Hoardings of Singh, flaunting his ‘Raman ke saath vikas’, are the exception. The CM dominates these banners, with smaller photos of Prime Minister Narendra Modi and BJP boss Amit Shah and a watermark of the late Atal Bihari Vajpayee, which are displayed almost every kilometer. It is clear that the BJP believes Singh, who has completed a third term, is the most credible face for the party in the state and will coax voters to their side.
No Big Face
The same cannot be said of the Congress, which is clearly reeling under the absence of a big leader as the face. The conspicuously fewer number of hoardings and posters tell the state of the party in the state.
Political analysts say there is a visible difference between the BJP and the other parties, especially Congress, in the size of the coffers. Paucity of funds is one of the biggest reasons for the modest publicity campaign of the party in this election. Grassroots election campaigning programs have also been impacted and booth-level workers have been forced to manage their campaigns with limited resources.
Ergo, the Congress is banking on party President Rahul Gandhi to prop up its fortunes, with his photos and those of Indira Gandhi and Rajiv Gandhi in the backdrop displayed on posters and banners. Even in smaller towns, where one would expect to see faces of the local leaders on the hoardings, there were none.
In my eight days of travel across Bastar, Sukma, Rajnadgaon, Durg-Bhilai, Raipur and Bilaspur, I did not come across personalised posters of Congress candidates. In places such as Narayanpur and Kanker, I did not even spot a single Congress hoarding.
The Big Fight
The only exception was in Rajnandgaon, where congress candidate Karuna Shukla, is drawing huge support from the party. Contesting against the Singh, Shukla's photos have made their way onto the posters with Rahul Gandhi, Indira Gandhi, and Rajiv Gandhi. State president Bhupesh Baghel and a few other local leaders also managed to find some space in the posters.
In-fighting amongst the Congress candidates and the jostling for space on posters have led to a few embarrassing moments for the party in recent months. Political analysts say the party had then taken a decision against running the campaign on posters so as to not fuel more internal tussles.
But the in-fighting tells only half the story. Congress has been out of power for 15 years in the state and has no local leaders to be projected as its face. A naxal attack at the Jherum Valley in 2013 wiped out the entire senior leadership of the party’s state leadership in a single stroke. Since then, the party has not been able to create a credible second line of leaders, according to analysts.
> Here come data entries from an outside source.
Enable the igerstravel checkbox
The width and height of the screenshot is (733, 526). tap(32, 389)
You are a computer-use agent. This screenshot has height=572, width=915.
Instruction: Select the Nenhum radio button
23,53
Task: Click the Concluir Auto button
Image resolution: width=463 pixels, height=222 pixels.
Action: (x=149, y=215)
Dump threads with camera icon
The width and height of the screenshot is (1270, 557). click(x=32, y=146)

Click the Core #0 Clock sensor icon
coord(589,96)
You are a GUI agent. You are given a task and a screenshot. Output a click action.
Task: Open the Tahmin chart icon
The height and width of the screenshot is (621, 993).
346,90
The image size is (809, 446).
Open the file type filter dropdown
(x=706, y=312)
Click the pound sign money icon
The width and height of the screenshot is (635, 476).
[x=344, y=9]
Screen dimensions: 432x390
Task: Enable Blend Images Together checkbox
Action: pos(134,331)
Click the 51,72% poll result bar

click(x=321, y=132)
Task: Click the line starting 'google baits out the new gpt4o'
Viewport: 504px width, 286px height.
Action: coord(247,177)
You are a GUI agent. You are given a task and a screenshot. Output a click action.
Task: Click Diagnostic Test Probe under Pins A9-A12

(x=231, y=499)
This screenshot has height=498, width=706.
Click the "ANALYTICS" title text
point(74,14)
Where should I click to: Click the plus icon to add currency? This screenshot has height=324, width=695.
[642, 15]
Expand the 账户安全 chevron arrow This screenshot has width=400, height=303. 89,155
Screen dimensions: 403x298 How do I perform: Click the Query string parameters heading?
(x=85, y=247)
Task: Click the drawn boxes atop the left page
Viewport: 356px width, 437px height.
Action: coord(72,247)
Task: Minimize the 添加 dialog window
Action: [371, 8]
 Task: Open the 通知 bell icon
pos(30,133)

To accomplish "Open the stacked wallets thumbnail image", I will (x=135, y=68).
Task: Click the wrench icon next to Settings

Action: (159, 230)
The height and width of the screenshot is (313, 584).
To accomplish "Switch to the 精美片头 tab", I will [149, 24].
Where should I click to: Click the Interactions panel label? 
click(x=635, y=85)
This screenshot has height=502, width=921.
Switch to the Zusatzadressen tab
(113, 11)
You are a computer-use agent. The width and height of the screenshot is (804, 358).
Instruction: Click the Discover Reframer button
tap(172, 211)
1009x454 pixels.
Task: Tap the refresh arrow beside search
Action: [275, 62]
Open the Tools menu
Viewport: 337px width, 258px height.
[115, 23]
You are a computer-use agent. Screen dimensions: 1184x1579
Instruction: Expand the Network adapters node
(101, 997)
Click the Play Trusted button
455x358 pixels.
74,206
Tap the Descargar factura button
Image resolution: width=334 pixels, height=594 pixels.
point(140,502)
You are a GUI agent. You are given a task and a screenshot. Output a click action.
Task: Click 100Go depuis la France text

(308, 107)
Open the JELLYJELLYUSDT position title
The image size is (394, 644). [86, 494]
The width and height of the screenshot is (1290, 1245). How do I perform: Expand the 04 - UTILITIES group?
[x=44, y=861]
Former chief minister Ajit Jogi has broken away from the party to create his own outfit.
Other parties are on the same boat as the Congress. The only time I saw hoardings of other political parties donning the main market places was in small-town areas in Bilaspur district. The region is a stronghold of Jogi and Mayawati’s Bahujan Samaj Party, which have formed an alliance. There, posters of the Jogi family and the local leaders of BSP were displayed.As for the Aam Aadmi Party, which is contesting on all the 90 seats in the state, I could spot only six hoardings during my travel across the state.